Perhaps a better example of the prevailing attitude in the Association can be gleaned from a single high profile case from Durban. As the climate of oppression intensified in the early 1980s, many activists were detained by the security forces and held without being charged. One of these was the Durban pharmacist, and now Member of Parliament, Mr Pravin Gordhan. The local branch committee was asked to take a stand in this regard, by demanding that the authorities either charge or release Mr Gordhan. This the committee was unwilling to do. Mr Gordhan was finally dismissed from provincial employ for being absent without leave. This illustrates the perception amongst many members of their inability to confront a hegemonic authority for whom they worked, in whose military structures they perhaps performed occasional duties and whose wrath they were unwilling to attract. Viewed from a professional and ethical perspective, SAAHIP can only show contrition for its lack of courage and its patent inability in the past to protect the interests of the members for which it exists.

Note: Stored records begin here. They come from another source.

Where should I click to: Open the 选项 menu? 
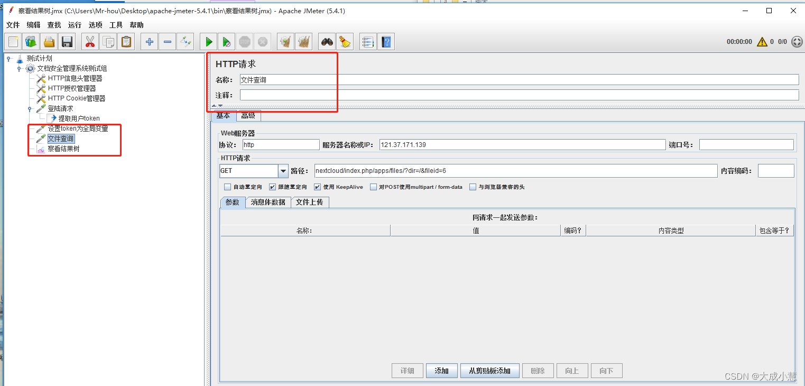(x=95, y=25)
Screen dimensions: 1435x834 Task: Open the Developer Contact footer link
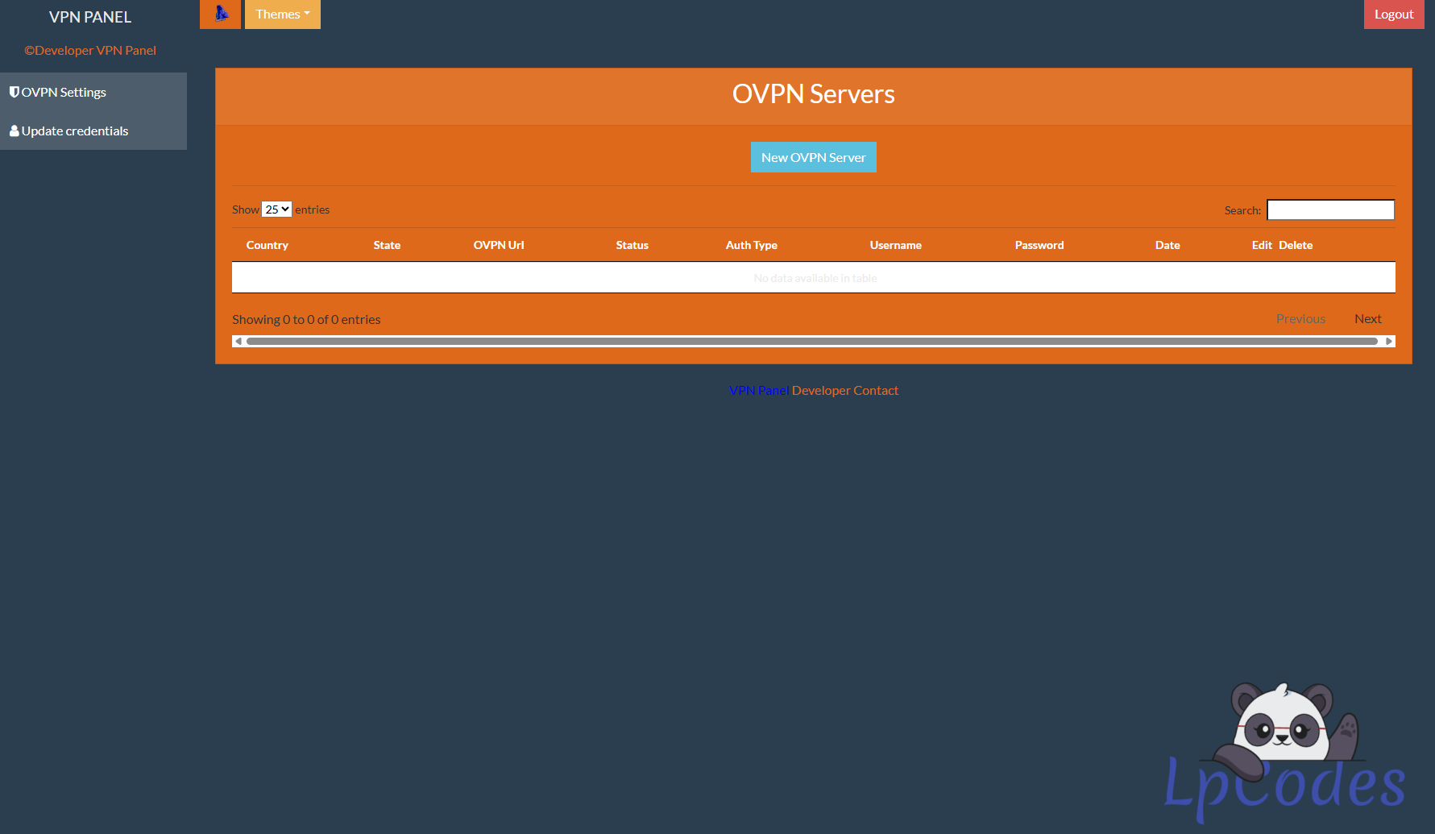[x=844, y=391]

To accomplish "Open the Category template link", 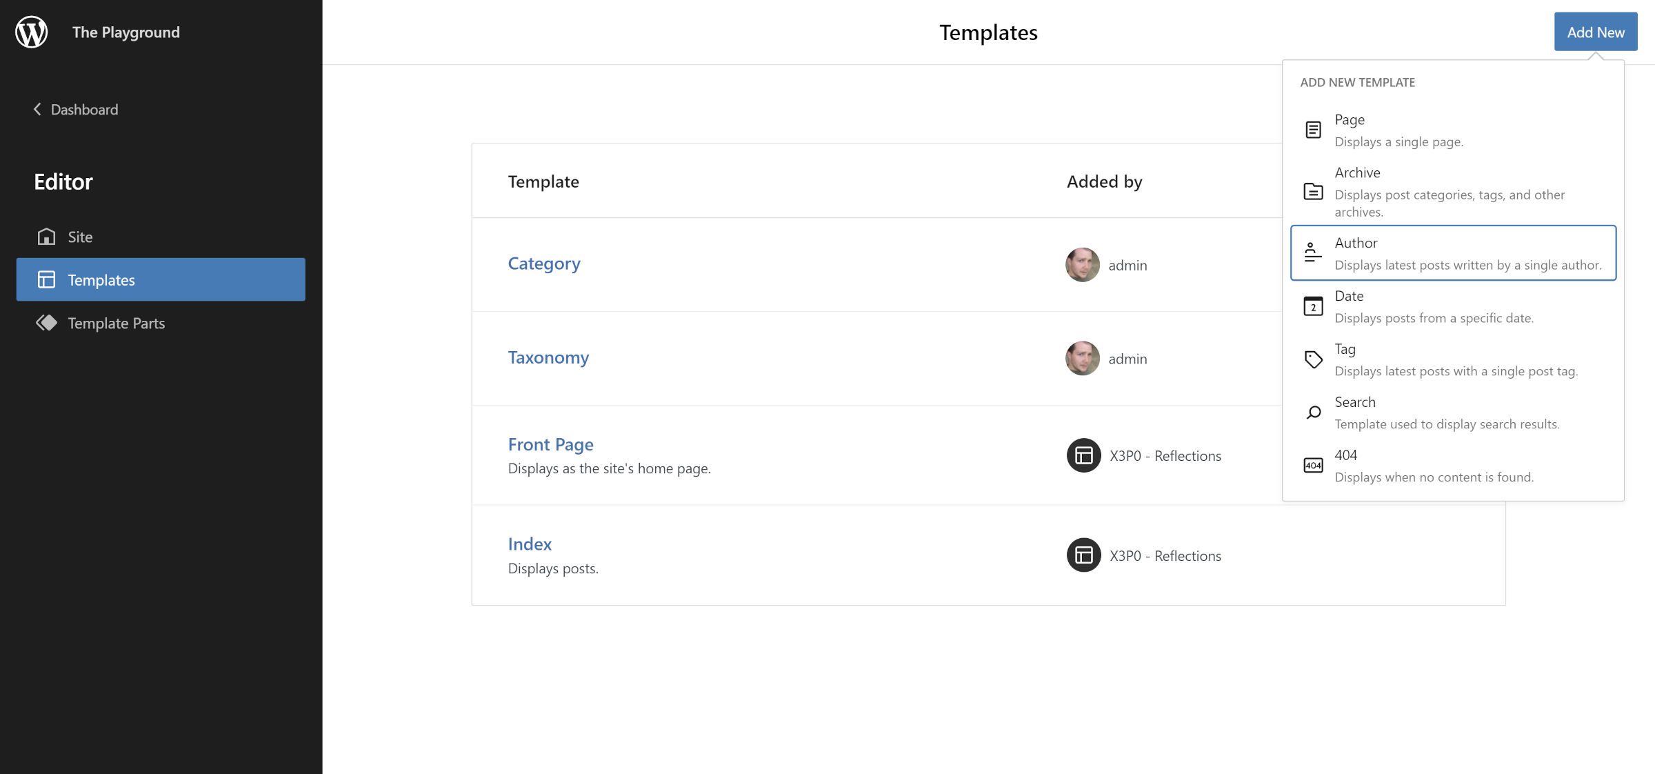I will (x=544, y=264).
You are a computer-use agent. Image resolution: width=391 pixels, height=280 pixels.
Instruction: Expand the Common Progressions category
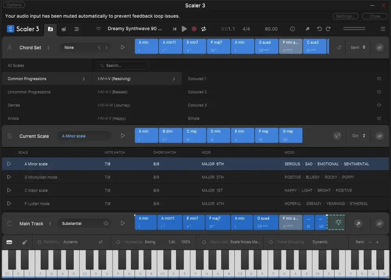(x=47, y=79)
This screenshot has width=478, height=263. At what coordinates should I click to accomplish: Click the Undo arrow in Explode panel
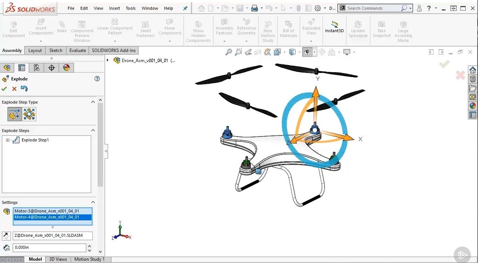pyautogui.click(x=24, y=89)
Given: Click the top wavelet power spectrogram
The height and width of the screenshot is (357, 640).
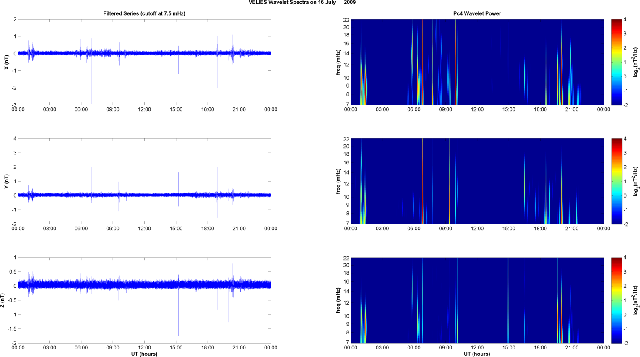Looking at the screenshot, I should pyautogui.click(x=477, y=62).
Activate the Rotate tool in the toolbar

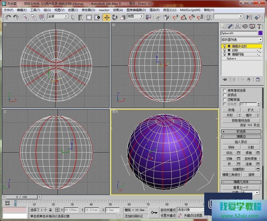(115, 17)
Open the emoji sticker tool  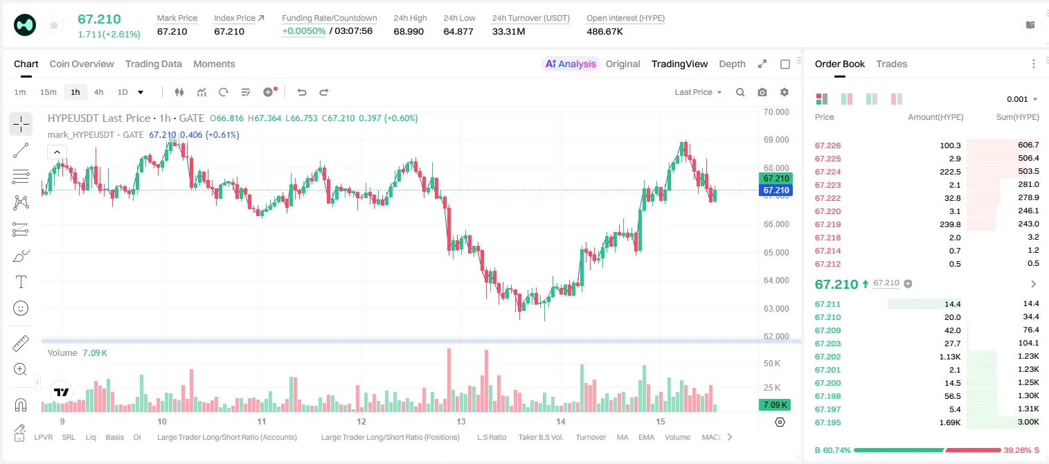coord(21,308)
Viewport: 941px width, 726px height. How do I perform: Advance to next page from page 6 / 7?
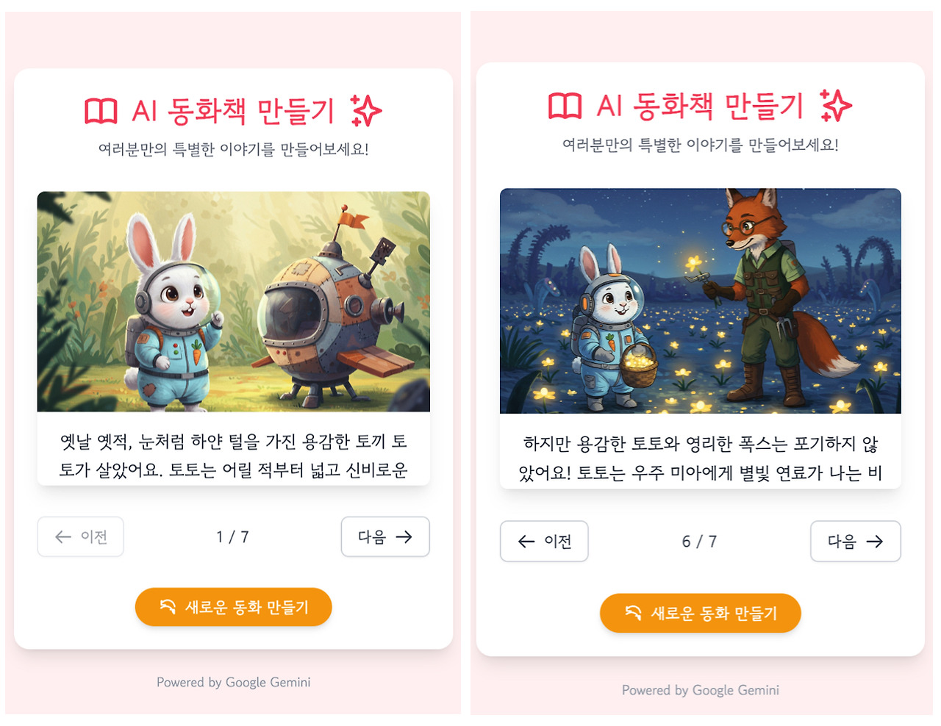pos(856,542)
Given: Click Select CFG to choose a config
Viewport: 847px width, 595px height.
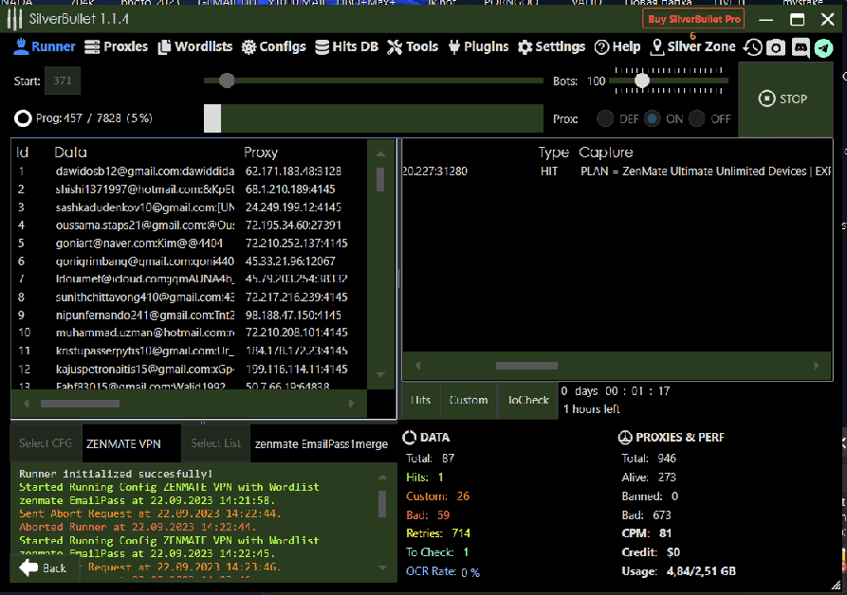Looking at the screenshot, I should pos(46,443).
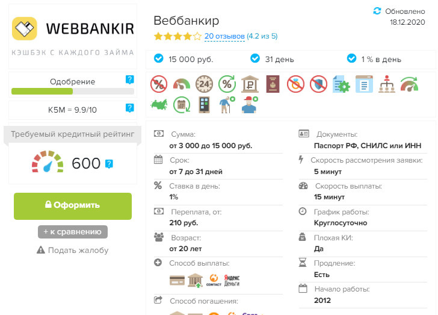Click the 24-hour clock icon
This screenshot has width=438, height=315.
pyautogui.click(x=204, y=84)
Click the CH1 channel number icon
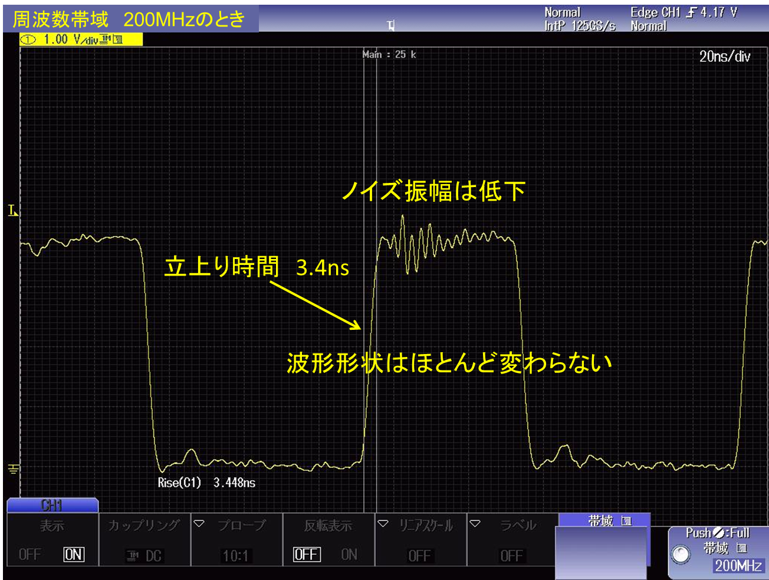Viewport: 769px width, 580px height. click(28, 40)
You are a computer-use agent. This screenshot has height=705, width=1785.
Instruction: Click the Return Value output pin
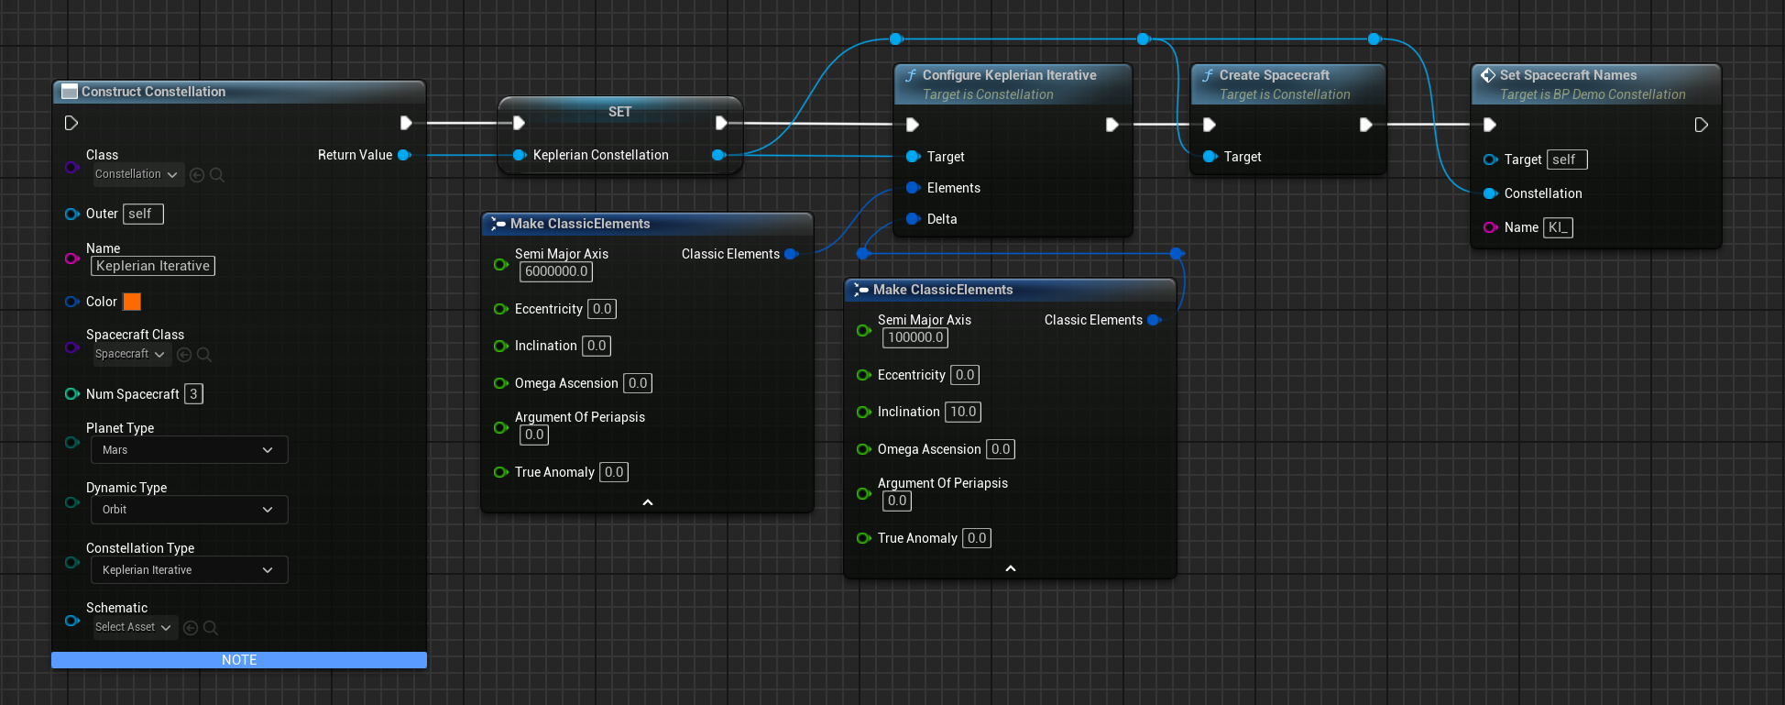pos(404,155)
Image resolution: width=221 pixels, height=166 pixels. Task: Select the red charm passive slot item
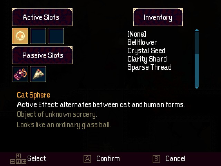[x=20, y=74]
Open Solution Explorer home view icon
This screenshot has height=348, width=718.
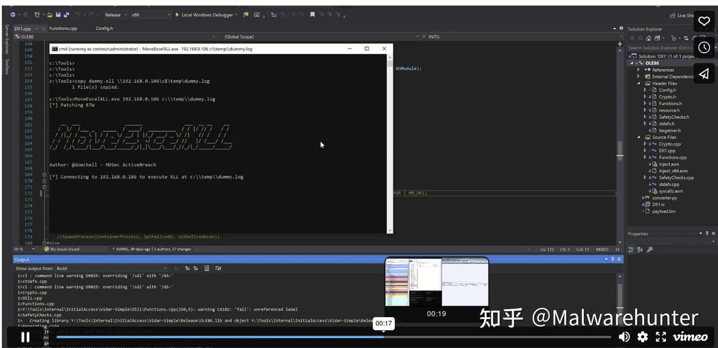pos(649,38)
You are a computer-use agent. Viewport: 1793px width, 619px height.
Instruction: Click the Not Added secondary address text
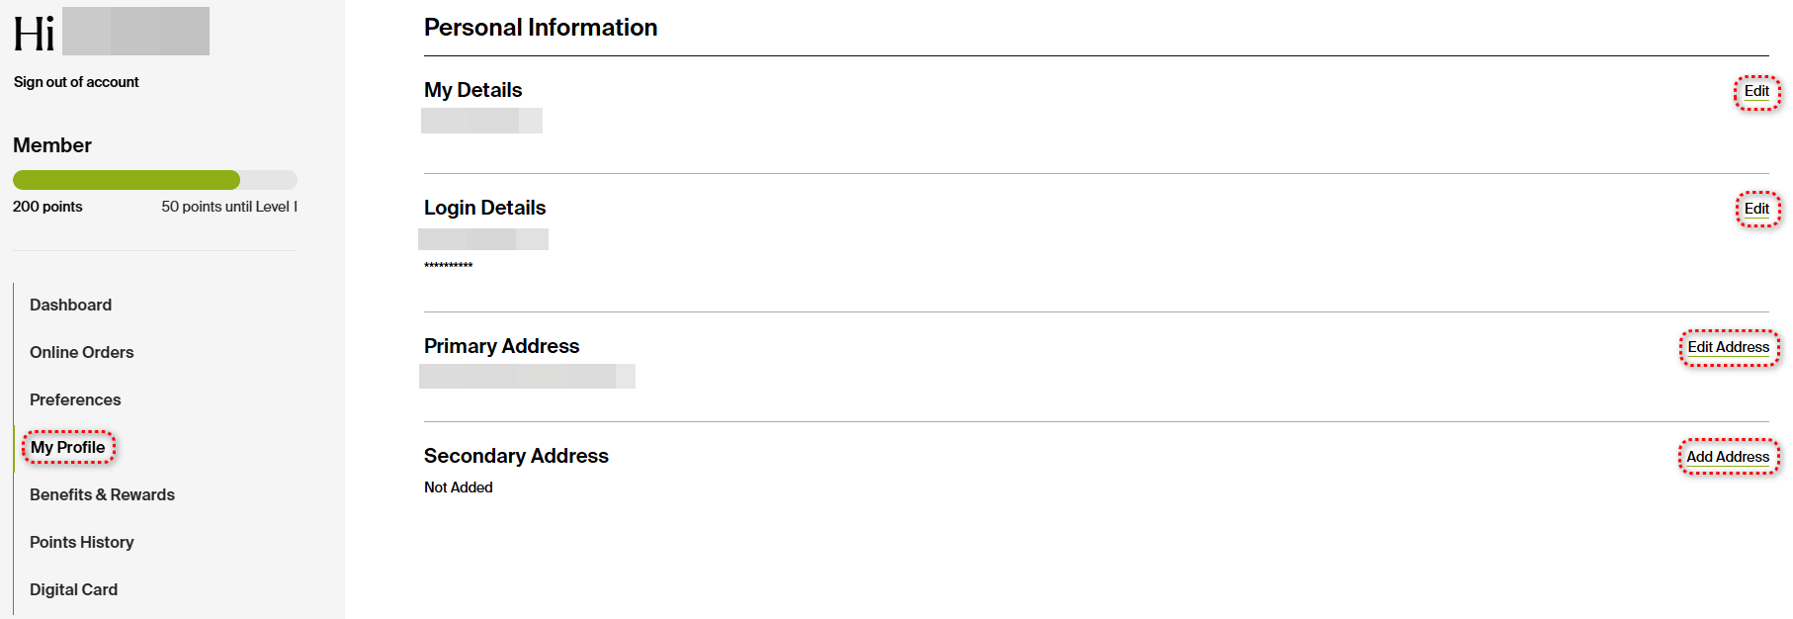pos(458,487)
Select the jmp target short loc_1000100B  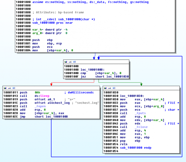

In the case of the acceptance by members of the status quo regarding discriminatory treatment of patients, the evidence is even more damning. SAAHIP members worked until very recently in a health system which was organised on racial lines, with glaring disparities between the standards of facilities made available to different racial groups. The words of one pharmacist when questioned about this recently ring true: "Somehow it was just something I accepted". She returns to this theme later: "and it was something I accepted as being part of a government hospital that was perhaps not big enough and brave enough to go against government policy". Individual professionals of all types who sought and accepted employment in the State sector did so in the full knowledge of the policies which prevailed at the time. This argument has been used by a member of judiciary in explaining the actions of judges: former Chief Justice, Mr Michael Corbett writes: "The courts had no option but to apply the law as they found it, however unjust it might appear to be". The same cannot however be said of a professional body which was not directly reliant on state patronage. Again, looked at from professional and ethical perspectives, SAAHIP should have and did not take a stand on those practices which might have resulted in altered therapeutic outcomes as a consequence of racially-apportioned resources or facilities. However ham-strung structures such as the Pharmacy Council were (it should be borne in mind that is only in the Pharmacy and Medicines Amendment Bills currently before Parliament that these laws are being made binding on the State), the onus was on organisations such as SAAHIP to make known their disquiet with the implications of apartheid health policies. Instead they appear to have accepted abuses of human rights as part of the professional landscape and worked silently within the system.

Future action

It is the hope of the National Executive that this short document will not only serve as a piece of the "truth", buried in the files of the TRC as part of the larger PSSA contribution, but will contribute to a climate of reconciliation within the Association. While it is difficult to bring this document to the attention of those members who were alienated from the association by its lack of attention to human rights issues, who perhaps resigned their membership or still feel less than welcome in its ranks, the National Executive would ask all branches to highlight its existence at branch meetings. This will stimulate debate on local issues which remain unresolved, furthering the aims of reconciliation and nation-building. The contrition expressed on behalf of the members of SAAHIP by means of this submission should not remain only in the minds of those who contributed to its content or who approved it at a national level, but it should permeate the consciousness of the entire organisation and of every member. SAAHIP adds its commitment to that expressed by our Council, a commitment to "the process of rebuilding this country based on human dignity, the achievement of equality, the advancement of human rights and freedom, non-racialism and non-sexism, as expressed in the Constitution".